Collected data
——

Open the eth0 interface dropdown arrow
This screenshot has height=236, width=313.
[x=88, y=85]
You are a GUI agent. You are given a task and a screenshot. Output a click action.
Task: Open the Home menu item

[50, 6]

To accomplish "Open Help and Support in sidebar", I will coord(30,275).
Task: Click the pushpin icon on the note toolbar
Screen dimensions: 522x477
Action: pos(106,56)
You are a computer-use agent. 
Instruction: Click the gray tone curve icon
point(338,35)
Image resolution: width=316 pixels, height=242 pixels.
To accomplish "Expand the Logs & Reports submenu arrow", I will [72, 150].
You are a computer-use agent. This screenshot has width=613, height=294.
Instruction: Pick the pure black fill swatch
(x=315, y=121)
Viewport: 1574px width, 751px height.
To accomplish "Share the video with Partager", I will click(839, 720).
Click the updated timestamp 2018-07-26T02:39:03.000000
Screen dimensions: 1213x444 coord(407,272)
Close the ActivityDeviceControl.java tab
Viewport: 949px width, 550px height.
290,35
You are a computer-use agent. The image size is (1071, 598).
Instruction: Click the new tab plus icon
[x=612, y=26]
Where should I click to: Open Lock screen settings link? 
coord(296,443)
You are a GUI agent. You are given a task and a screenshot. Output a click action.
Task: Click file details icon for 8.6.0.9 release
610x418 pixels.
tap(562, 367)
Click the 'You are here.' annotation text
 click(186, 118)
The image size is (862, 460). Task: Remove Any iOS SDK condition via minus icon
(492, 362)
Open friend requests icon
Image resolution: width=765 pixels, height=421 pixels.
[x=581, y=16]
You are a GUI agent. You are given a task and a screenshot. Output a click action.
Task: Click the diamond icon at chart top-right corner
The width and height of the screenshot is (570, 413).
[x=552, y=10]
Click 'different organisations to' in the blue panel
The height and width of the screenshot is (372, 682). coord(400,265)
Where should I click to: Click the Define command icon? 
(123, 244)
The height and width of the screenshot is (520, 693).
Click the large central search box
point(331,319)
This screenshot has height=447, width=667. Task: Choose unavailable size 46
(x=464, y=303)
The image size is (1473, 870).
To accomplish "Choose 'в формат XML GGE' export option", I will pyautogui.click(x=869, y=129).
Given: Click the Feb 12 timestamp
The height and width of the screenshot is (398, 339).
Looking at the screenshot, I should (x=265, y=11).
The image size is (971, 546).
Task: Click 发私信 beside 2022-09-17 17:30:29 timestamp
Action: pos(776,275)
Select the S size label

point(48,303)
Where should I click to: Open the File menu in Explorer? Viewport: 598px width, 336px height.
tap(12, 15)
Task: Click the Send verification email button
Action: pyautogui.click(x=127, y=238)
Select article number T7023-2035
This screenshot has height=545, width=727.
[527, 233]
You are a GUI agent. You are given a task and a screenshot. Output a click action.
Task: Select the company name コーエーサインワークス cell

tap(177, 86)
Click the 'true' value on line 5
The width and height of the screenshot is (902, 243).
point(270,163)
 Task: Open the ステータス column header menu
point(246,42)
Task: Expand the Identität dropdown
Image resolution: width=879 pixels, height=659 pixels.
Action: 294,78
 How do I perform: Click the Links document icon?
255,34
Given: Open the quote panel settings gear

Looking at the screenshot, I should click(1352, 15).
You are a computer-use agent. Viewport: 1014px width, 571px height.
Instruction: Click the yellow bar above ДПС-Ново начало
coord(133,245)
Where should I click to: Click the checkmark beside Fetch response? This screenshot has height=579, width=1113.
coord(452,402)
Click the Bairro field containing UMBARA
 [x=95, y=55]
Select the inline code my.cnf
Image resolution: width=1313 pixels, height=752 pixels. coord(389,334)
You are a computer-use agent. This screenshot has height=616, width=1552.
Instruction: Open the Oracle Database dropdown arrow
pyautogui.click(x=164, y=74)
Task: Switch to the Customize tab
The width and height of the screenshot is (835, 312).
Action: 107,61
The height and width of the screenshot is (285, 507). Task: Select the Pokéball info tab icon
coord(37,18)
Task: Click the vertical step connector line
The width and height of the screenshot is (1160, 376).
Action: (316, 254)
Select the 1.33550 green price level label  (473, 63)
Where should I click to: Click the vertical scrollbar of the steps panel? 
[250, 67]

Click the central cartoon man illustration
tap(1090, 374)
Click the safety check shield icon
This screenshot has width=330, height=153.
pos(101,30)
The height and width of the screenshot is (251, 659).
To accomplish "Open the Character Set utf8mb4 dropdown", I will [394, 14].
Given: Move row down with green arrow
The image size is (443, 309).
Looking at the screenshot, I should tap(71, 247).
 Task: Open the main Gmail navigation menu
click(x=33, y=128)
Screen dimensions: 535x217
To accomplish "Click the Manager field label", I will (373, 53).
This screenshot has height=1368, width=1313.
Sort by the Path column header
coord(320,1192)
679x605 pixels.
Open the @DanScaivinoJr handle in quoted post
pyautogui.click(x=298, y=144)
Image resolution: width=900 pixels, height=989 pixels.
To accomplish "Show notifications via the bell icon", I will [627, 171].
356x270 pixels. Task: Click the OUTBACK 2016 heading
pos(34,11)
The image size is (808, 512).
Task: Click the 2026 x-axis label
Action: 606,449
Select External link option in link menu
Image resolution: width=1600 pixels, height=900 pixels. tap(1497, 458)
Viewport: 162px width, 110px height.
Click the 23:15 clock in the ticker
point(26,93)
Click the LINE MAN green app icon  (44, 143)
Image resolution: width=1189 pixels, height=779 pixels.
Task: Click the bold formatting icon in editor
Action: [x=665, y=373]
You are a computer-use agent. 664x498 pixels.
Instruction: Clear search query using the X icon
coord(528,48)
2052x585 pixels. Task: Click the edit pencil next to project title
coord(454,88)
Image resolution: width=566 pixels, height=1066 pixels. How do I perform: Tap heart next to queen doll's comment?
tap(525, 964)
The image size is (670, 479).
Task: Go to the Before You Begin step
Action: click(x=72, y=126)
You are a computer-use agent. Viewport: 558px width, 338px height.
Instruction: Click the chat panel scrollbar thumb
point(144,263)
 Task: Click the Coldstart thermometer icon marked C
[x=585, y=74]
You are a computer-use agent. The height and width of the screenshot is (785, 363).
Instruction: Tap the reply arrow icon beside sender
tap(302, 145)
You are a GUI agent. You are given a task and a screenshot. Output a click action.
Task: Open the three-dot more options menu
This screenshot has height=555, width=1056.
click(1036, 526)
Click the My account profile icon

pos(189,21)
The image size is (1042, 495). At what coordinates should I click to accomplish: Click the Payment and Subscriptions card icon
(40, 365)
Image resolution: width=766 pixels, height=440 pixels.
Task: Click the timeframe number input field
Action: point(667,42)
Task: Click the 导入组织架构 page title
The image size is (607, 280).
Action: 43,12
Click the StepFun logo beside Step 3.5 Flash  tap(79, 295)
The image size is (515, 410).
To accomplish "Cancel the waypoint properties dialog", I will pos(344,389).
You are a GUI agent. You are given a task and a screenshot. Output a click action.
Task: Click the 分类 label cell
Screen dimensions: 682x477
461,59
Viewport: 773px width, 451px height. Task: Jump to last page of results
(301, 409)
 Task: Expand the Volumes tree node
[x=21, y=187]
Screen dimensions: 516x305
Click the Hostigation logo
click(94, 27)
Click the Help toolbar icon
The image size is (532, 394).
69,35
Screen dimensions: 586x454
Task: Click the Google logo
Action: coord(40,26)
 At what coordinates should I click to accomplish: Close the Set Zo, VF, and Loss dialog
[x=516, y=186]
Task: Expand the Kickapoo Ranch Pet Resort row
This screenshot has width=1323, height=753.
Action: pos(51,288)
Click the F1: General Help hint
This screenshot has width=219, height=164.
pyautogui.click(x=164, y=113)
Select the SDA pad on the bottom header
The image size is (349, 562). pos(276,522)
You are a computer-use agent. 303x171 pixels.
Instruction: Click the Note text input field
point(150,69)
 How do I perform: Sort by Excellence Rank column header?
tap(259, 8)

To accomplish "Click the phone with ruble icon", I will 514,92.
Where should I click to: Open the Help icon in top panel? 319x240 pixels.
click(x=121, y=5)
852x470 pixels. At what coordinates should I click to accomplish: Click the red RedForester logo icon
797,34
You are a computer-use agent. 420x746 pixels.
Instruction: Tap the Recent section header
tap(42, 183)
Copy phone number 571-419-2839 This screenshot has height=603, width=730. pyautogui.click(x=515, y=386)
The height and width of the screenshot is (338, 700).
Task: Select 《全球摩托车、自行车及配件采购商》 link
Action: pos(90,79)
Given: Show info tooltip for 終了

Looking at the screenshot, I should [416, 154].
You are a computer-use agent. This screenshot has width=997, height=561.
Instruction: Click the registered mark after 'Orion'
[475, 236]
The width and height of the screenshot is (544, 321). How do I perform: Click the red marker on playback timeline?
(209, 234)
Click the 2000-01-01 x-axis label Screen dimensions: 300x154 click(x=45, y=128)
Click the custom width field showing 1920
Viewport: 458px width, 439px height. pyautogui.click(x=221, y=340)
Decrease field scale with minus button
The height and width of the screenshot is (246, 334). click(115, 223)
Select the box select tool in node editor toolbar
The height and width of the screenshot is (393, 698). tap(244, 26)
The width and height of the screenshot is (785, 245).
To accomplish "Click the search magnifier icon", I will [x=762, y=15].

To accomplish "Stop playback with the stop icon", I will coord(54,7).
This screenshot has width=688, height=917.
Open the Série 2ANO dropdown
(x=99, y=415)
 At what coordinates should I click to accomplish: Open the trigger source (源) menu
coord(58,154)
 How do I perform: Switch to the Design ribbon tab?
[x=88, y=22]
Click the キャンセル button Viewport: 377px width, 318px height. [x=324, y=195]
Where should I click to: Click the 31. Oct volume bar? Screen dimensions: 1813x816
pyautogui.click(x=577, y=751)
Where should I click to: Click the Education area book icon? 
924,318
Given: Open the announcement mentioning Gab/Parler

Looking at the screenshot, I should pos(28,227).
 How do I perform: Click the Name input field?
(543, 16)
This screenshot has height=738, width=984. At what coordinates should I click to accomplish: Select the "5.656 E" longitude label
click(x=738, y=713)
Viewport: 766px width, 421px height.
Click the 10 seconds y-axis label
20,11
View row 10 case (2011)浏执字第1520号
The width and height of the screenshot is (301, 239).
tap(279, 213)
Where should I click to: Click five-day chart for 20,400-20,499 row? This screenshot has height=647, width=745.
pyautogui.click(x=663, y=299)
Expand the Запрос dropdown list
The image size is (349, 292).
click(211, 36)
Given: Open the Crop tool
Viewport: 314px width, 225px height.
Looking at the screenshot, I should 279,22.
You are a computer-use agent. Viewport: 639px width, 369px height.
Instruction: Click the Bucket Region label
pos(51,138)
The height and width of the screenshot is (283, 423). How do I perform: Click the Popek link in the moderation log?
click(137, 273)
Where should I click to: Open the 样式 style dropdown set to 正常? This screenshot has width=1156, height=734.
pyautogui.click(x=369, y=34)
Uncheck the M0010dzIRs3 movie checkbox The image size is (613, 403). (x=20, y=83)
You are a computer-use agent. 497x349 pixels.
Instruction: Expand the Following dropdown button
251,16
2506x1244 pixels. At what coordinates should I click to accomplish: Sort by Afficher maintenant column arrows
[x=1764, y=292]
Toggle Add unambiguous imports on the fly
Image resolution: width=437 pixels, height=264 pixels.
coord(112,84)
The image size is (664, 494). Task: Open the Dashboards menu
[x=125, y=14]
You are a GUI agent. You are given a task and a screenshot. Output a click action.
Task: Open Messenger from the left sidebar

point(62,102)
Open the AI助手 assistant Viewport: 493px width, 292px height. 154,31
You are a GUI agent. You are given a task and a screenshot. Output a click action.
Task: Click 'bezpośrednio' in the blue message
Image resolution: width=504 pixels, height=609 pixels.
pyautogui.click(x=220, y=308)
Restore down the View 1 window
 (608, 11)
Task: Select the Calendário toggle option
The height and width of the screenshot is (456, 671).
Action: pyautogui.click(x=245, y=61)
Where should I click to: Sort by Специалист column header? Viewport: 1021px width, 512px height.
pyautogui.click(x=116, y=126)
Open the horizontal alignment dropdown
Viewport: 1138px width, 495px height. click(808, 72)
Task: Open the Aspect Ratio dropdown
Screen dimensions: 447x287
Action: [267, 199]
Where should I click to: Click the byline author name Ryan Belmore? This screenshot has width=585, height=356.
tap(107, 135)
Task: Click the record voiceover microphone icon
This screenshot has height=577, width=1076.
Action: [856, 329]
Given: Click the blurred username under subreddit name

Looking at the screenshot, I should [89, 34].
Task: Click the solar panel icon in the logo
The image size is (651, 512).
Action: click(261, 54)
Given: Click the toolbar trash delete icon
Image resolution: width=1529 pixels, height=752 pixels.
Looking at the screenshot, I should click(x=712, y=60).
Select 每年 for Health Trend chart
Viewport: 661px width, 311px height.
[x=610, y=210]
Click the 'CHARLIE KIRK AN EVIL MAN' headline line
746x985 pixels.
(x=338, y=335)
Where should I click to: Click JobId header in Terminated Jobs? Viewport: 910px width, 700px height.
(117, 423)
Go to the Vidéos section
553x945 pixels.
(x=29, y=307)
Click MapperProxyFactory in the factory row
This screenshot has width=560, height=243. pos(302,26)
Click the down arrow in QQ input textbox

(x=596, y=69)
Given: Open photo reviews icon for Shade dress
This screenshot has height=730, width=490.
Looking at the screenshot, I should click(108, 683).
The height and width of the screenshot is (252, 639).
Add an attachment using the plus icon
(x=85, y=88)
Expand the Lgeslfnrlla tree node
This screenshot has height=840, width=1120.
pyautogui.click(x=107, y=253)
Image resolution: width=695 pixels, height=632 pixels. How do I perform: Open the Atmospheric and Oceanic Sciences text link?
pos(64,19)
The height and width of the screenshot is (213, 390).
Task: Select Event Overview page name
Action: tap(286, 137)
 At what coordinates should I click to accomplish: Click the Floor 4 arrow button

——

■ What you should do ■
All lines carrying the word "will" must be copied from the data above.

■ Your response ■
To accomplish "Open Help and Support in sidebar", I will coord(30,275).
To accomplish "Expand the Logs & Reports submenu arrow", I will [72, 150].
To accomplish "Share the video with Partager", I will click(839, 720).
To accomplish "Choose 'в формат XML GGE' export option", I will pyautogui.click(x=869, y=129).
To accomplish "Open the Character Set utf8mb4 dropdown", I will [394, 14].
To accomplish "Click the Manager field label", I will (373, 53).
To accomplish "Show notifications via the bell icon", I will [627, 171].
To accomplish "Cancel the waypoint properties dialog", I will pos(344,389).
To accomplish "Click the phone with ruble icon", I will 514,92.
To accomplish "Click the search magnifier icon", I will [x=762, y=15].
To accomplish "Stop playback with the stop icon", I will coord(54,7).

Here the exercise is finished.